# New bike/ Kish first pic



## Chainslap (Jun 2, 2004)

It took me about 3 months to save up enough dough to buy it all, so here it is....

The whole bike pictured as is showed 19pounds 13 OZ. on the DIGITAL fish hook scale at the LBS,

Frame: Colombus Zona
True Temper EX fork
D/A : 9speed Shift/Brake levers/ 2004 10 speed rear, does 9 speeds too
Ultegra : Crank, BB, Chain, Cass, Front der
Mavic brakes and cosmos wheels
King headset
Thomson masterpiece seatpost/ ritchey pro stem/ wcs handlebar
Eggbeaters
San Marco saddle

Rides like a dream


----------



## CFBlue (Jun 28, 1999)

Nice! I like the royal blue and red lettering. I've never heard of this builder before. Is he a one man custom shop? I'm a big fan of those. Treks, Canondales, Sepcialized are nice, but nothing strikes me like a custom frame build.

Are those all oversize tubes? 1 1/4" for all the main tubes or 1 1/8"?


----------



## Chainslap (Jun 2, 2004)

Thanks for the compliment!
Kish is considered a great frame builder. Many working in the bicycle industry have alreay heard his name because he is a Frame Building Instructor at the United Bicycle Institute. He makes bikes really well. The tubing on my bike is oversized for steel... Below I posted some links to check out more about Kish

http://www.bikeschool.com/staff.htm
United bicycle institute (scroll down to last paragraph)

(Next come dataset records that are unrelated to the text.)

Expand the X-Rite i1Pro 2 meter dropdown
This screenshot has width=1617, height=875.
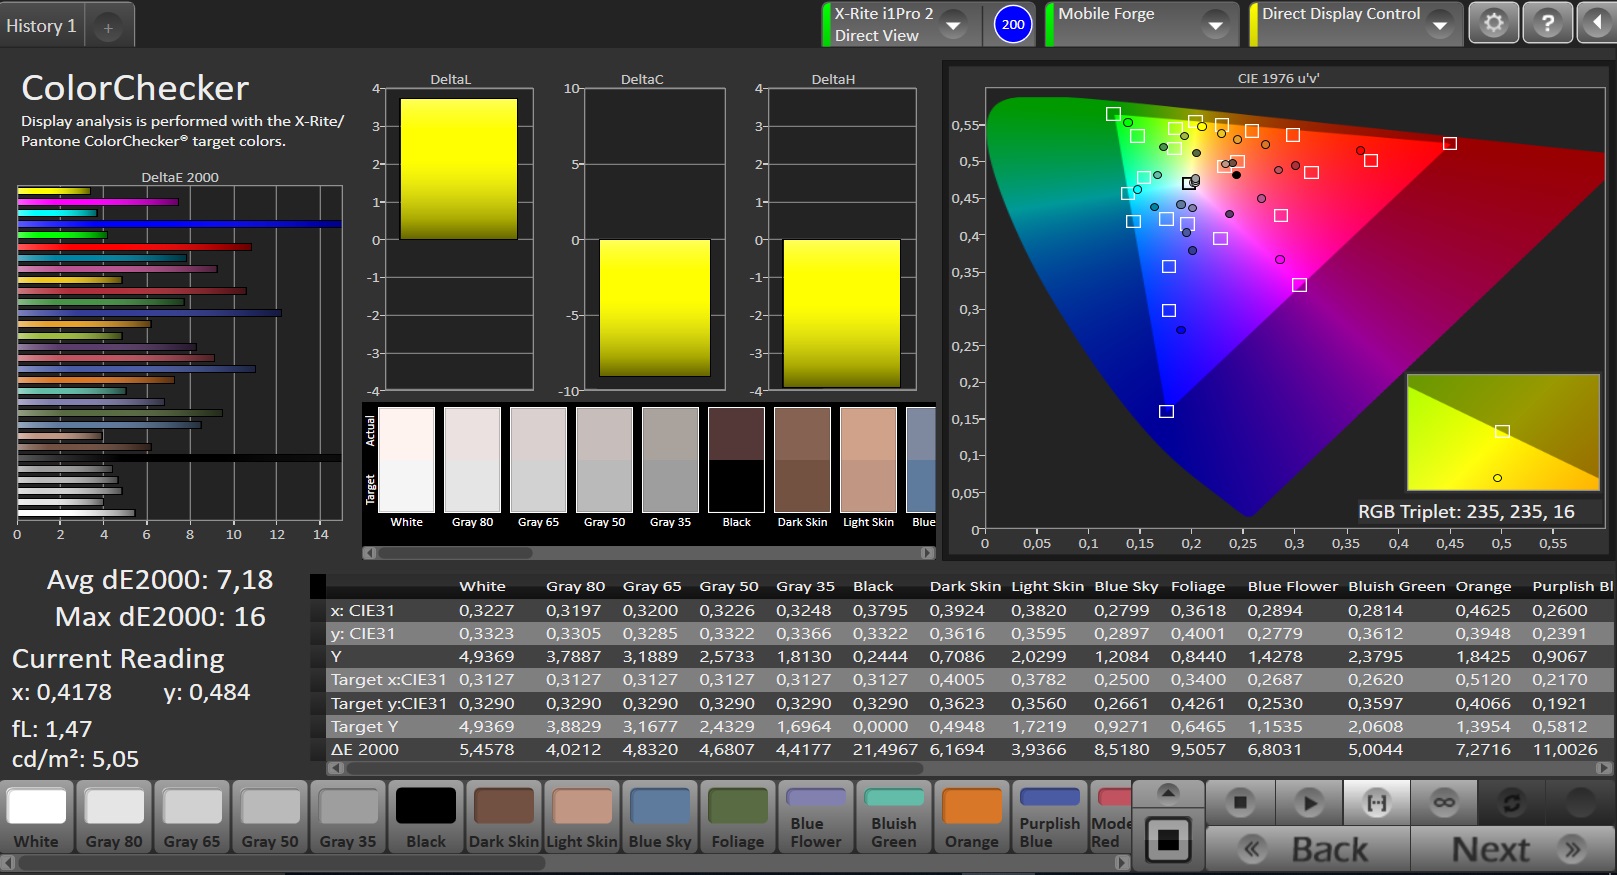954,25
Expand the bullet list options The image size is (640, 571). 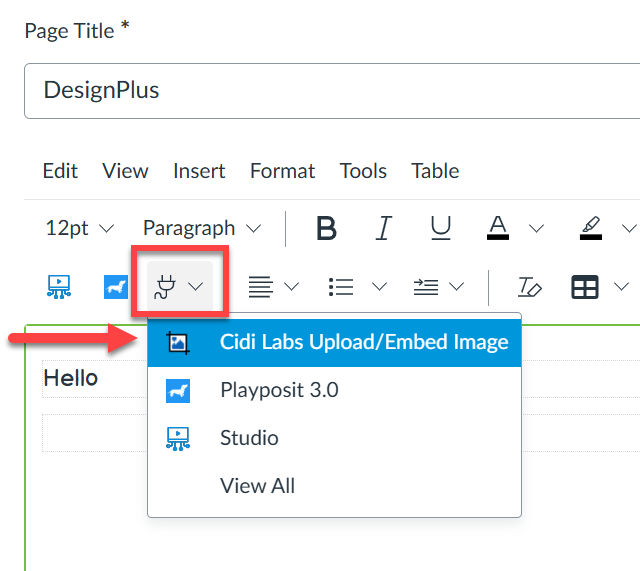point(379,287)
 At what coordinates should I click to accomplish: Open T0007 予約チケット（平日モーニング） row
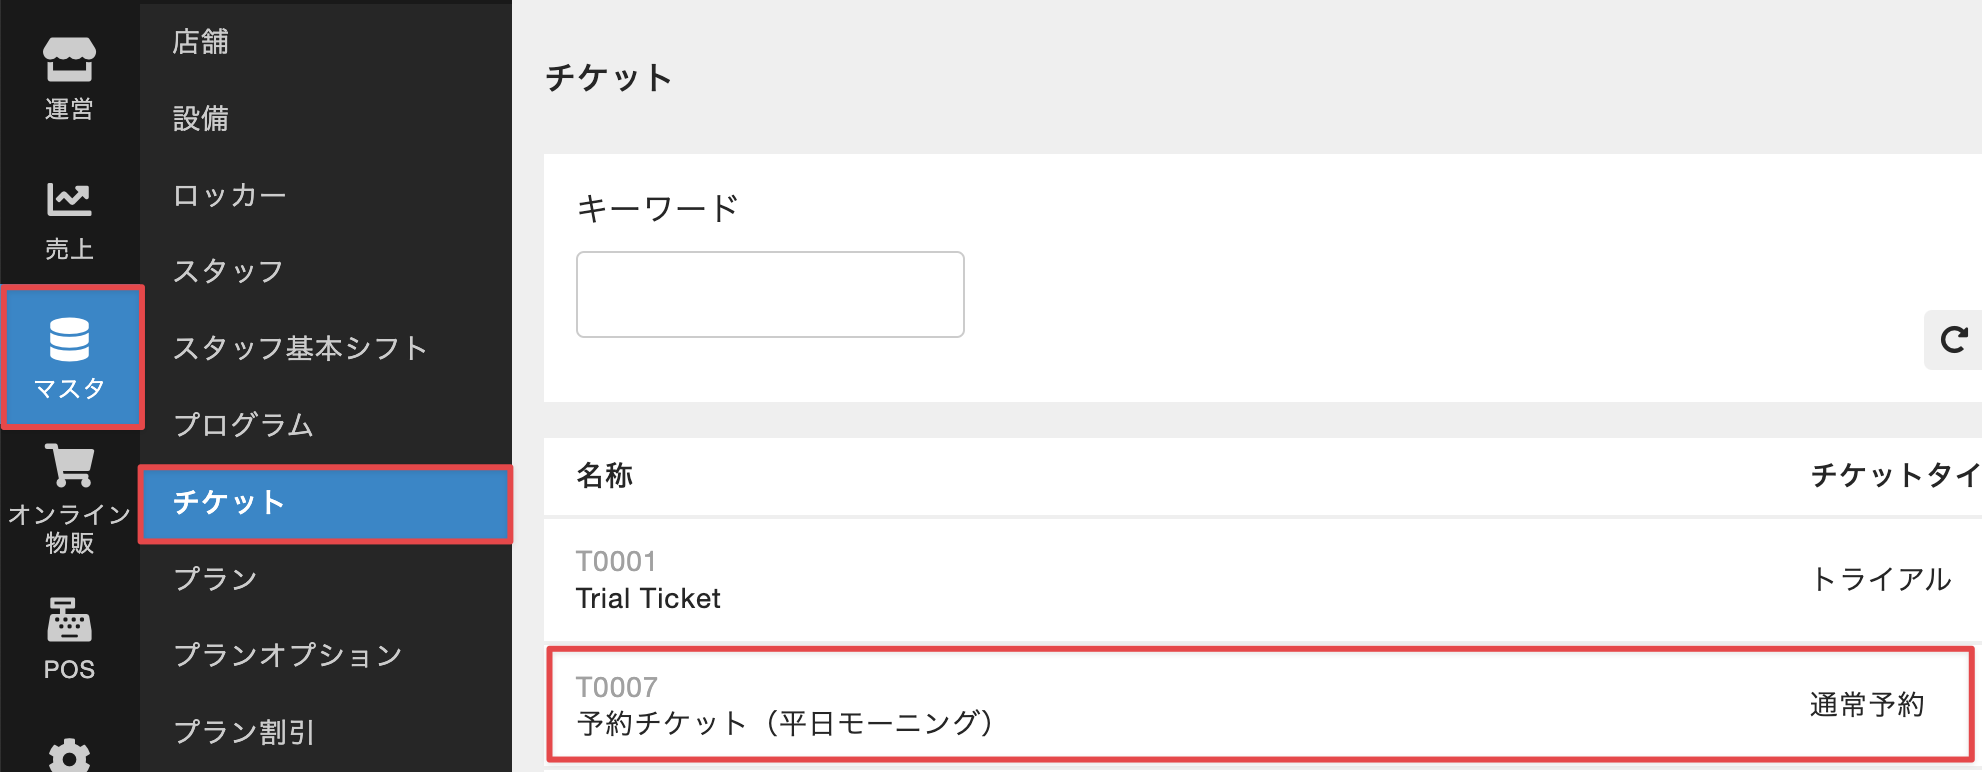pyautogui.click(x=785, y=706)
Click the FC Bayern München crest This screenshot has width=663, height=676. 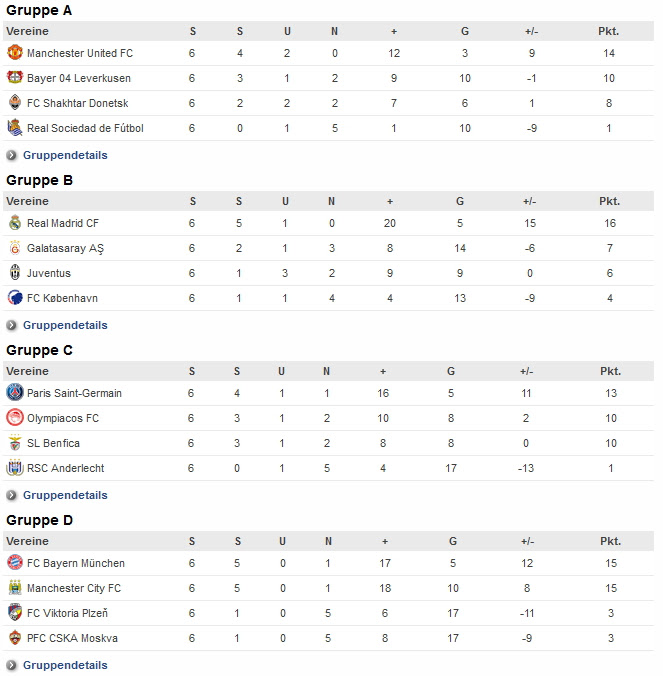15,563
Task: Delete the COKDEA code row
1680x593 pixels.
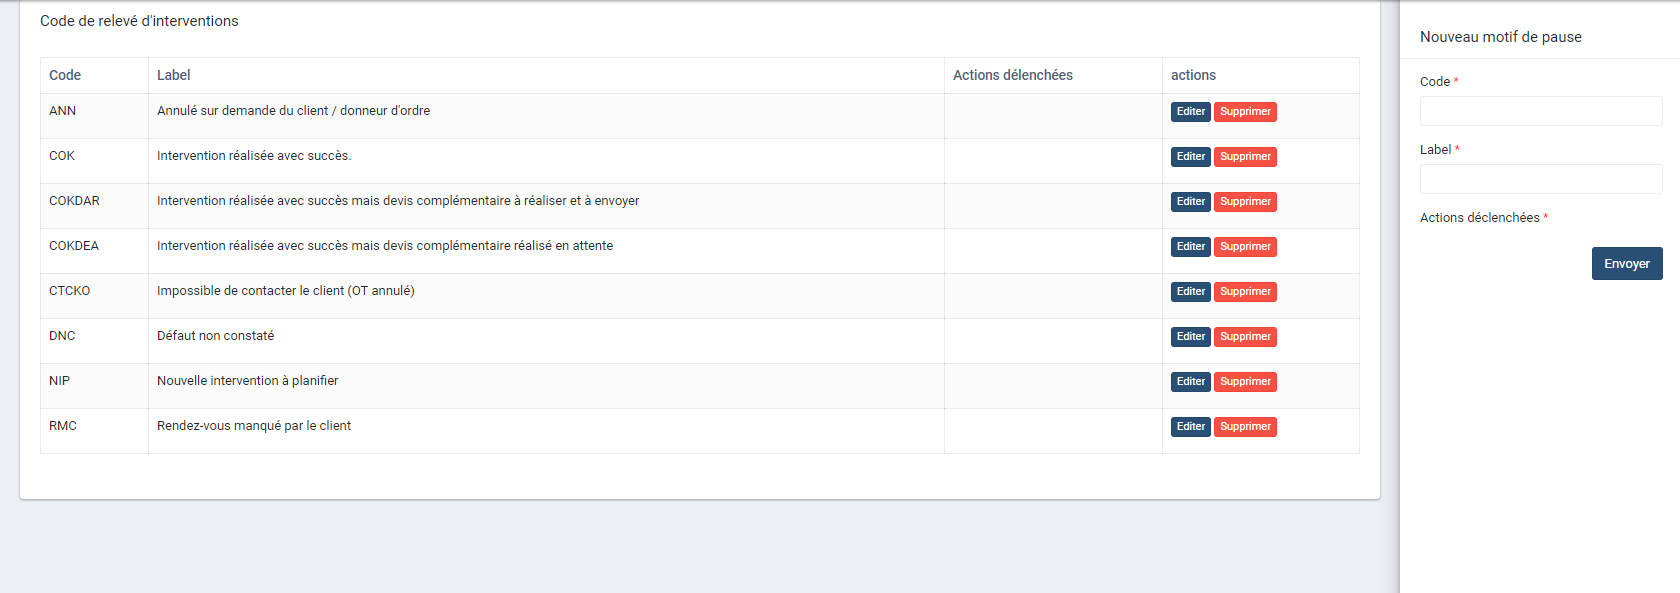Action: pyautogui.click(x=1245, y=247)
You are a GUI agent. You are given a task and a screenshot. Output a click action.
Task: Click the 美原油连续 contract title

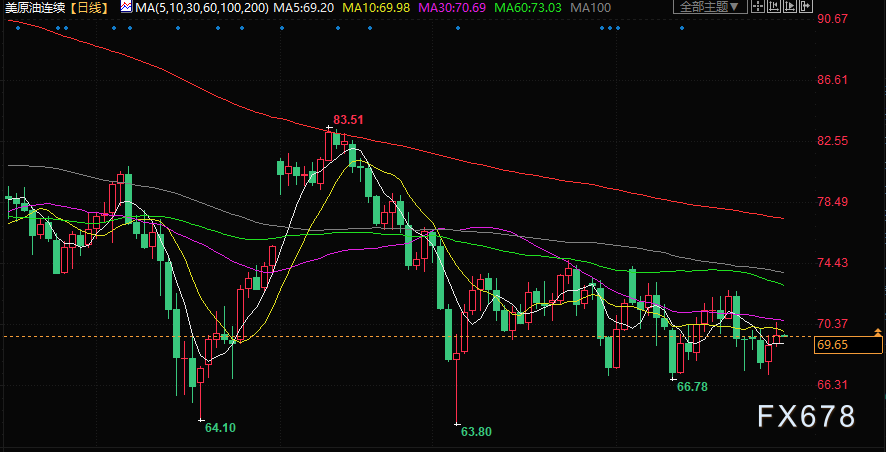[x=37, y=7]
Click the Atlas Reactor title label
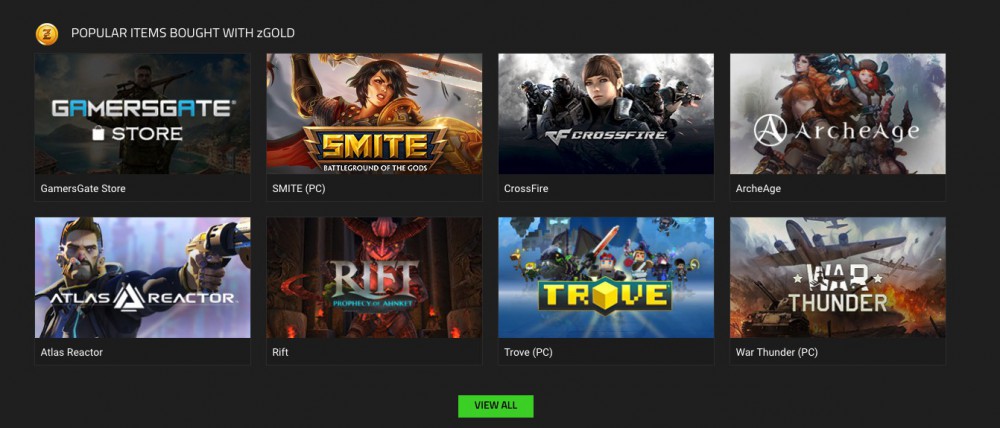This screenshot has height=428, width=1000. [x=71, y=352]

http://www.kishbike.com/kish_custom_fabrication/index2.htm
Here's a link to Kish's Website.


----------



## CFBlue (Jun 28, 1999)

Chainslap said:


> Thanks for the compliment!
> Kish is considered a great frame builder. Many working in the bicycle industry have alreay heard his name because he is a Frame Building Instructor at the United Bicycle Institute. He makes bikes really well. The tubing on my bike is oversized for steel... Below I posted some links to check out more about Kish
> 
> http://www.bikeschool.com/staff.htm
> ...



Pretty interesting stuff. And cool that he is a framebuilding teacher also. I had no idea they had classes for that sort of thing. I'd like to learn someday and maybe I'll learn from this guy, Kish. So, why didn't you get a Kish titanium?

Oh btw, is that a Thompson seatpost? What size (diam) post? Just curious, because I didn't know that Thompson made oversize posts. But, it'd be good to know if I get a new custom frame one of these days.


----------



## Chainslap (Jun 2, 2004)

The frame building classes do look cool, you get to keep the frame after the course too. 

Eventually I woulda got a Ti frame if I had won last weeks mega ball lottery, but since I am a local wrench at a LBS I can get a employee price on everything I need for bikes. I polished allot of terds(dirty/crappy bikes) for this bike, and I enjoy riding it. 

I got a shim for the seatpost...it's a 27.2


----------